### GOAL OF THE EXERCISE
Reproduce, with no alteration, the span of lines that begins at the line containing "[Share to Facebook] (102, 1183)" and ends at the last line of the records, both ends included, and nothing else.

****

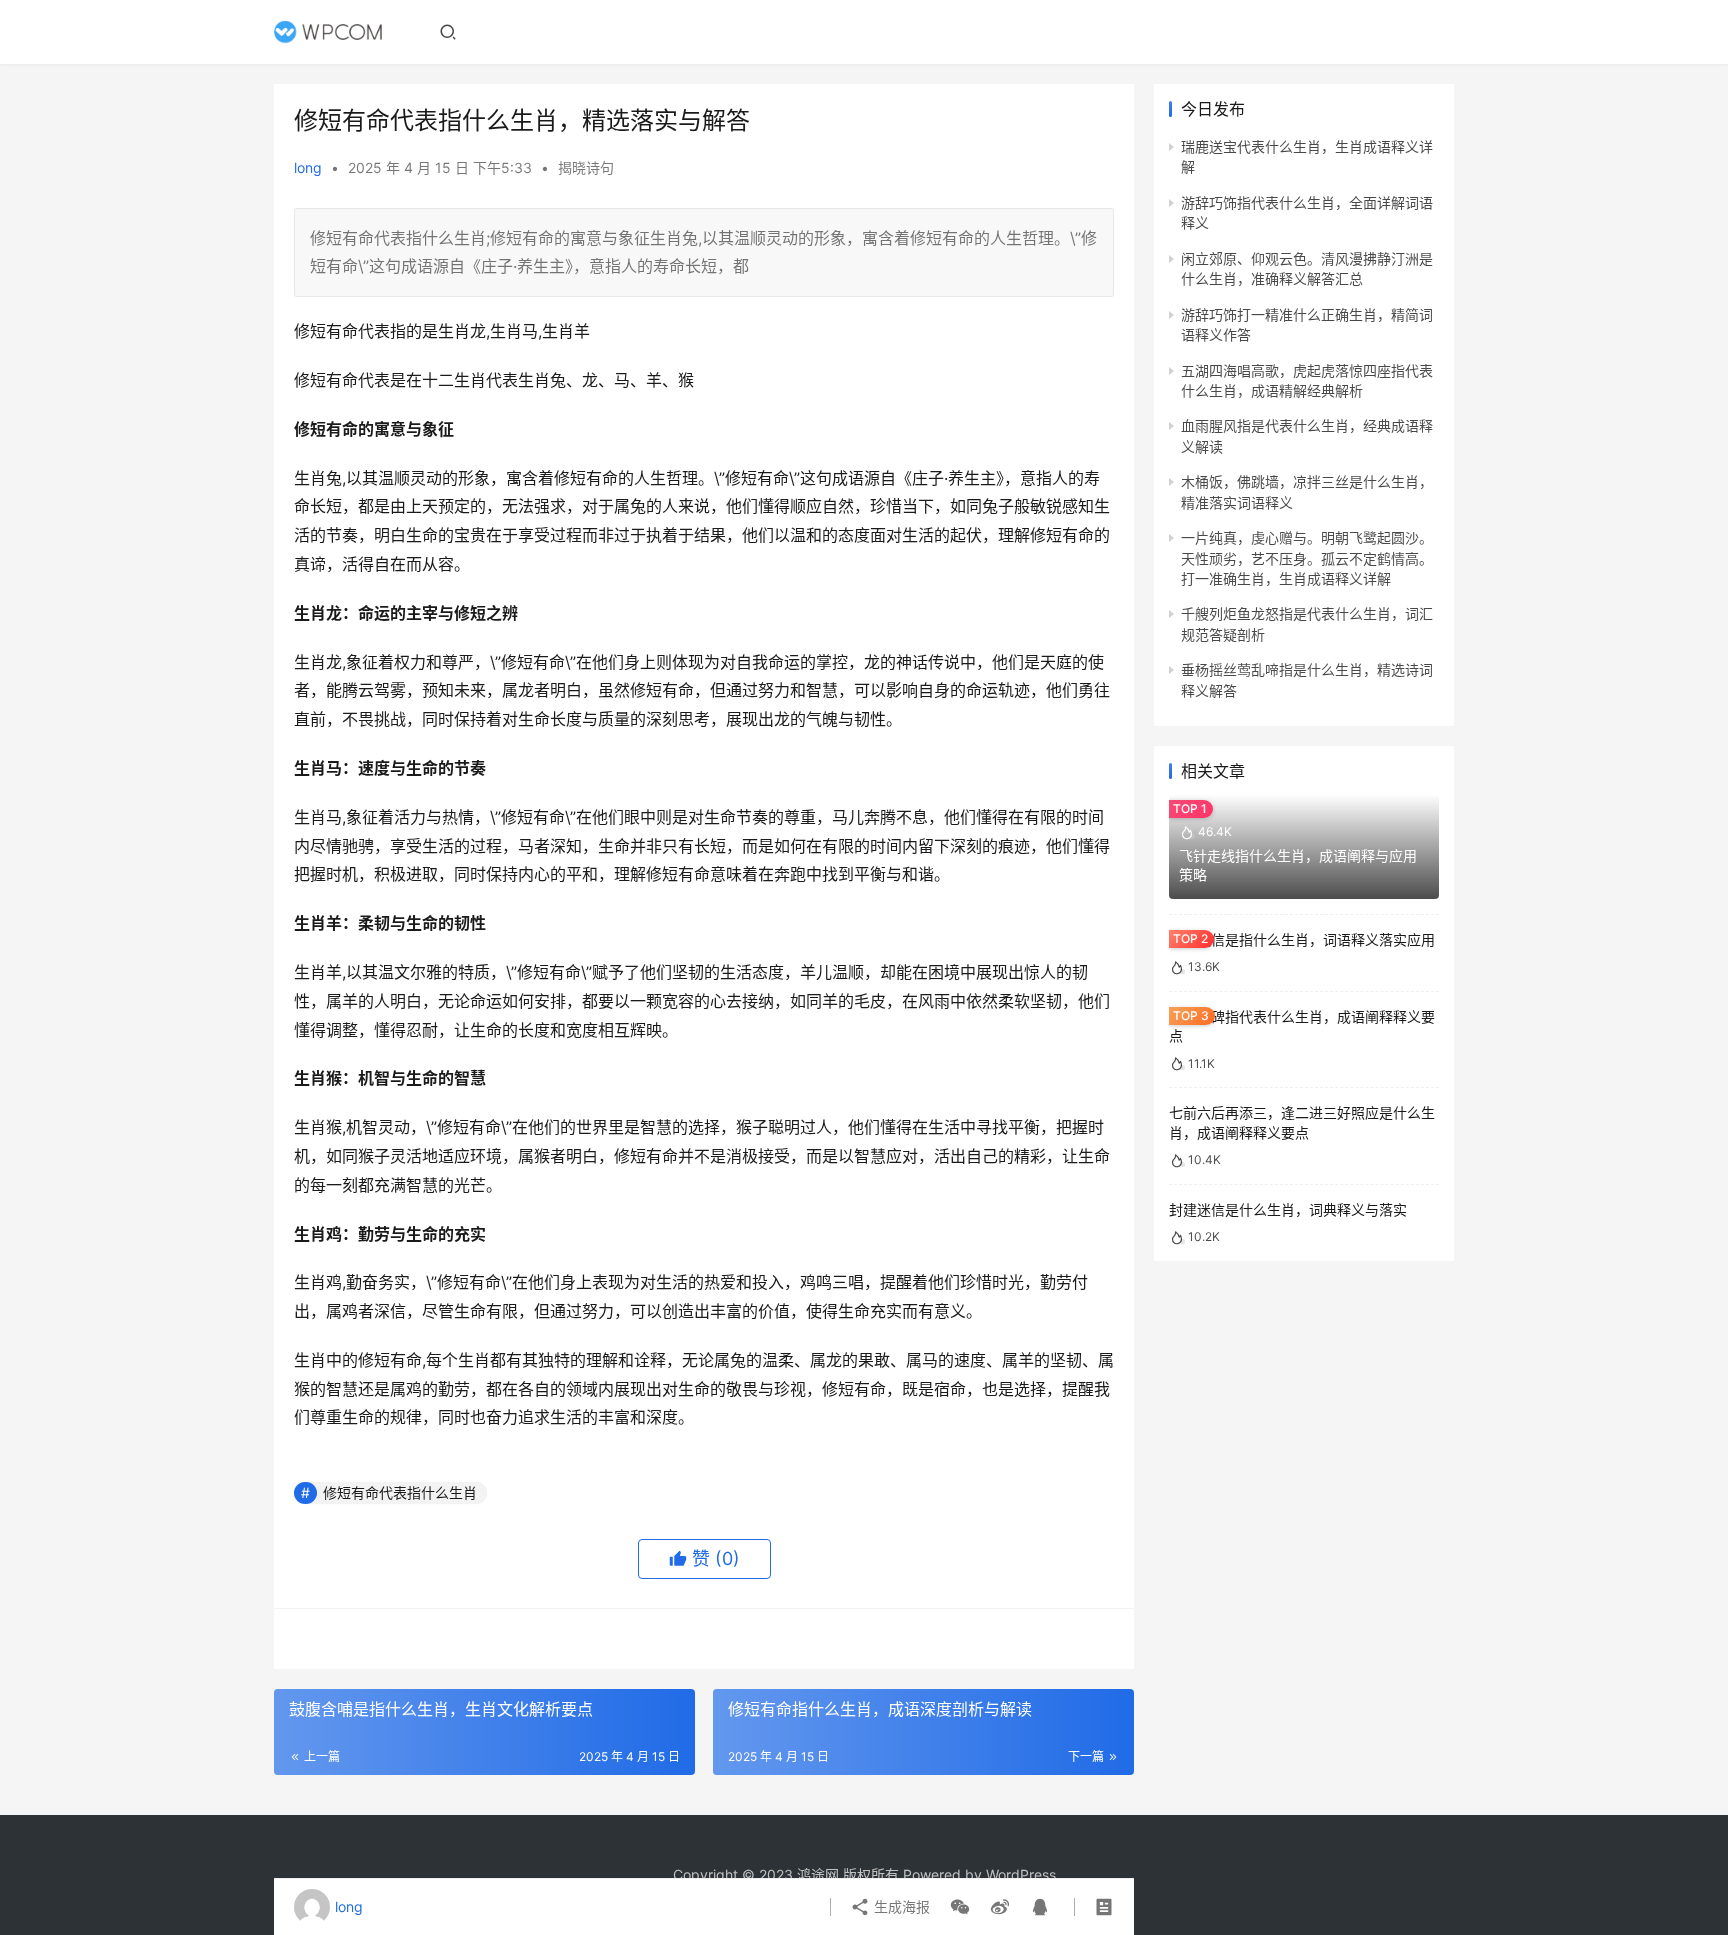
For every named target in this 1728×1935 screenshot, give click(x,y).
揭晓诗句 (586, 167)
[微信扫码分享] (960, 1907)
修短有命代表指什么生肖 (400, 1492)
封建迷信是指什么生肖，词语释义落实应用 (1302, 939)
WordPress (1021, 1874)
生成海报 (900, 1906)
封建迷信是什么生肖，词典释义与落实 (1288, 1209)
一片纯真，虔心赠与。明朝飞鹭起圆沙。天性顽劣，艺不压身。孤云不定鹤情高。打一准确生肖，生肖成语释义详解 (1307, 558)
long (308, 167)
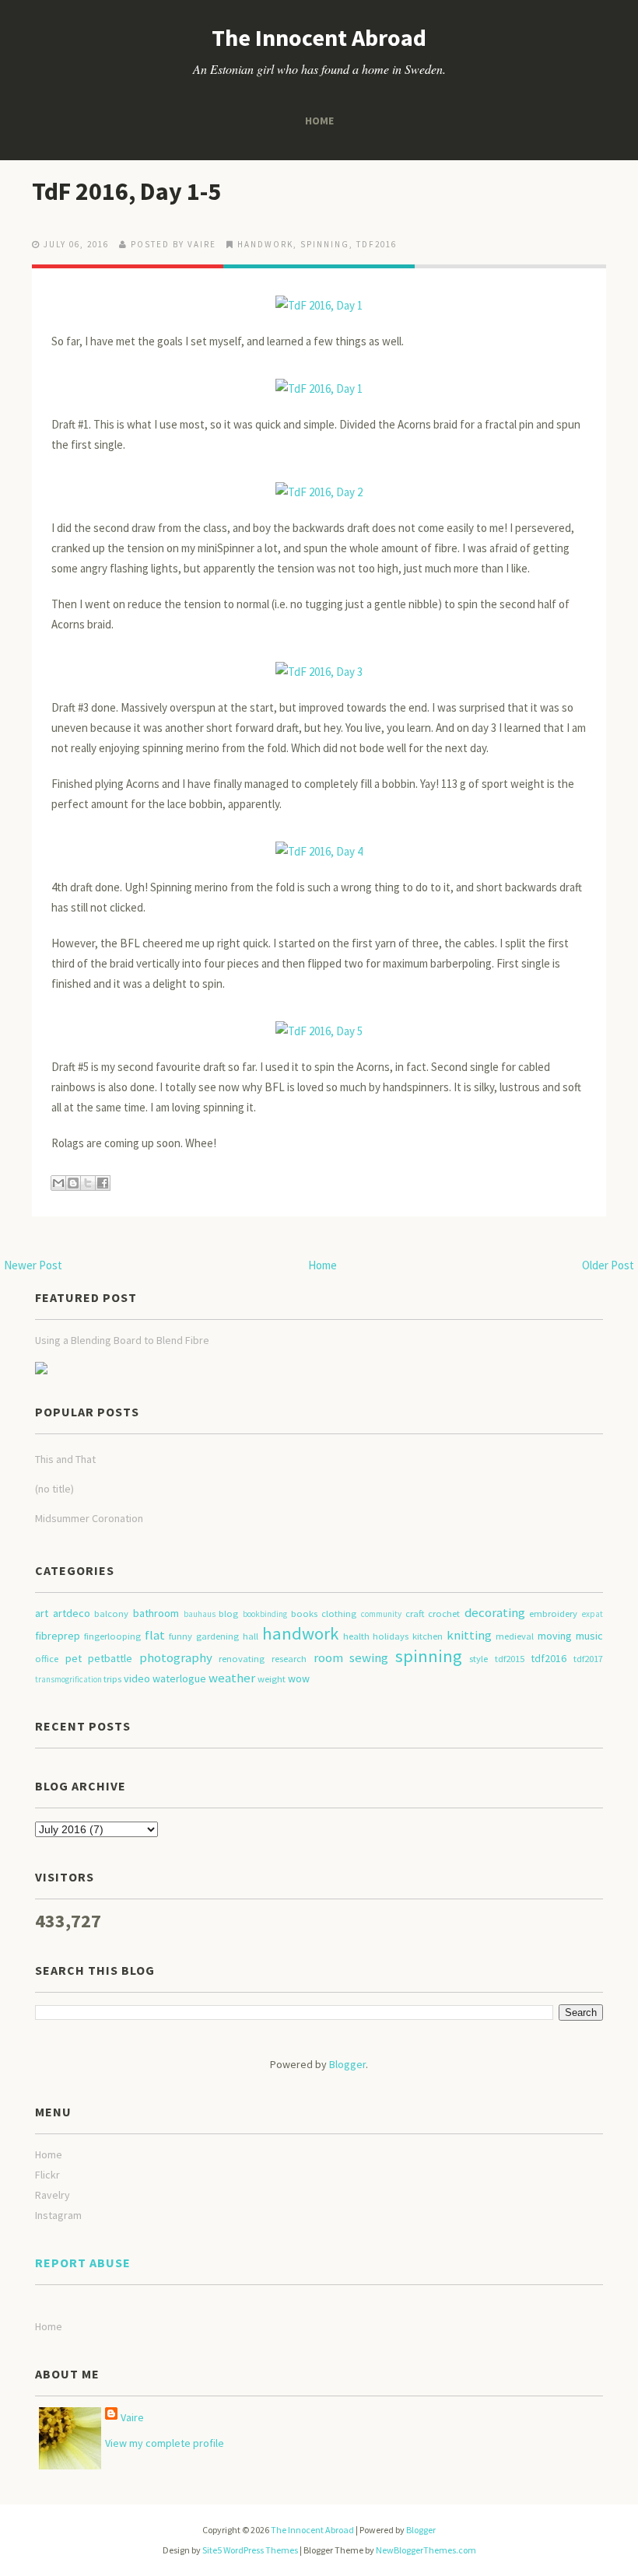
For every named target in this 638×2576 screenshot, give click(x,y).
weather (232, 1677)
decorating (494, 1612)
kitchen (427, 1636)
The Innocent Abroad (319, 37)
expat (592, 1613)
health (356, 1636)
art (41, 1613)
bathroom (156, 1613)
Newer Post (33, 1265)
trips (112, 1679)
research (289, 1658)
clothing (338, 1613)
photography (175, 1657)
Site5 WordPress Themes (250, 2550)
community (381, 1613)
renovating (242, 1658)
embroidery (553, 1613)
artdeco (71, 1613)
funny (180, 1636)
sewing (368, 1657)
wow (299, 1678)
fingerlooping (112, 1636)
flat (155, 1634)
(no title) (54, 1489)
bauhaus (200, 1613)
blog (228, 1613)
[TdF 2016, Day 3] (319, 664)
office (46, 1658)
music (589, 1636)
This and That (65, 1459)
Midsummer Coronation (89, 1518)
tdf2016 (376, 244)
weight (272, 1679)
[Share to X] (88, 1183)
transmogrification (68, 1679)
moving (555, 1636)
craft (414, 1613)
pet (73, 1658)
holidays (390, 1636)
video (137, 1678)
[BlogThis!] (73, 1183)
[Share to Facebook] (102, 1183)
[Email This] (58, 1183)
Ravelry (52, 2195)
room (328, 1657)
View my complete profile (164, 2443)
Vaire (132, 2417)
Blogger (347, 2064)
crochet (444, 1613)
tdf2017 (588, 1658)
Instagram (58, 2215)
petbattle (110, 1658)
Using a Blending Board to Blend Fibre (122, 1340)
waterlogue (179, 1678)
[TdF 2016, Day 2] (319, 485)
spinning (324, 244)
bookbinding (265, 1613)
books (304, 1613)
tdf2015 (509, 1658)
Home (319, 121)
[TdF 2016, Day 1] (319, 298)
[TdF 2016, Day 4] (319, 844)
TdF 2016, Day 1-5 (126, 191)
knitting (469, 1634)
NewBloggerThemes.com (426, 2550)
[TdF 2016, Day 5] (319, 1024)
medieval (515, 1636)
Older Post (608, 1265)
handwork (265, 244)
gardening (217, 1636)
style (478, 1658)
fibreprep (57, 1636)
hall (250, 1636)
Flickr (47, 2175)
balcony (111, 1613)
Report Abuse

****

### FINISHED TASK
[Share to Facebook] (102, 1183)
[Email This] (58, 1183)
Ravelry (52, 2195)
room (328, 1657)
View my complete profile (164, 2443)
Vaire (132, 2417)
Blogger (347, 2064)
crochet (444, 1613)
tdf2017 (588, 1658)
Instagram (58, 2215)
petbattle (110, 1658)
Using a Blending Board to Blend Fibre (122, 1340)
waterlogue (179, 1678)
[TdF 2016, Day 2] (319, 485)
spinning (324, 244)
bookbinding (265, 1613)
books (304, 1613)
tdf2015 (509, 1658)
Home (319, 121)
[TdF 2016, Day 1] (319, 298)
[TdF 2016, Day 4] (319, 844)
TdF 2016, Day 1-5 (126, 191)
knitting (469, 1634)
NewBloggerThemes.com (426, 2550)
[TdF 2016, Day 5] (319, 1024)
medieval (515, 1636)
Older Post (608, 1265)
handwork (265, 244)
gardening (217, 1636)
style (478, 1658)
fibreprep (57, 1636)
hall (250, 1636)
Flickr (47, 2175)
balcony (111, 1613)
Report Abuse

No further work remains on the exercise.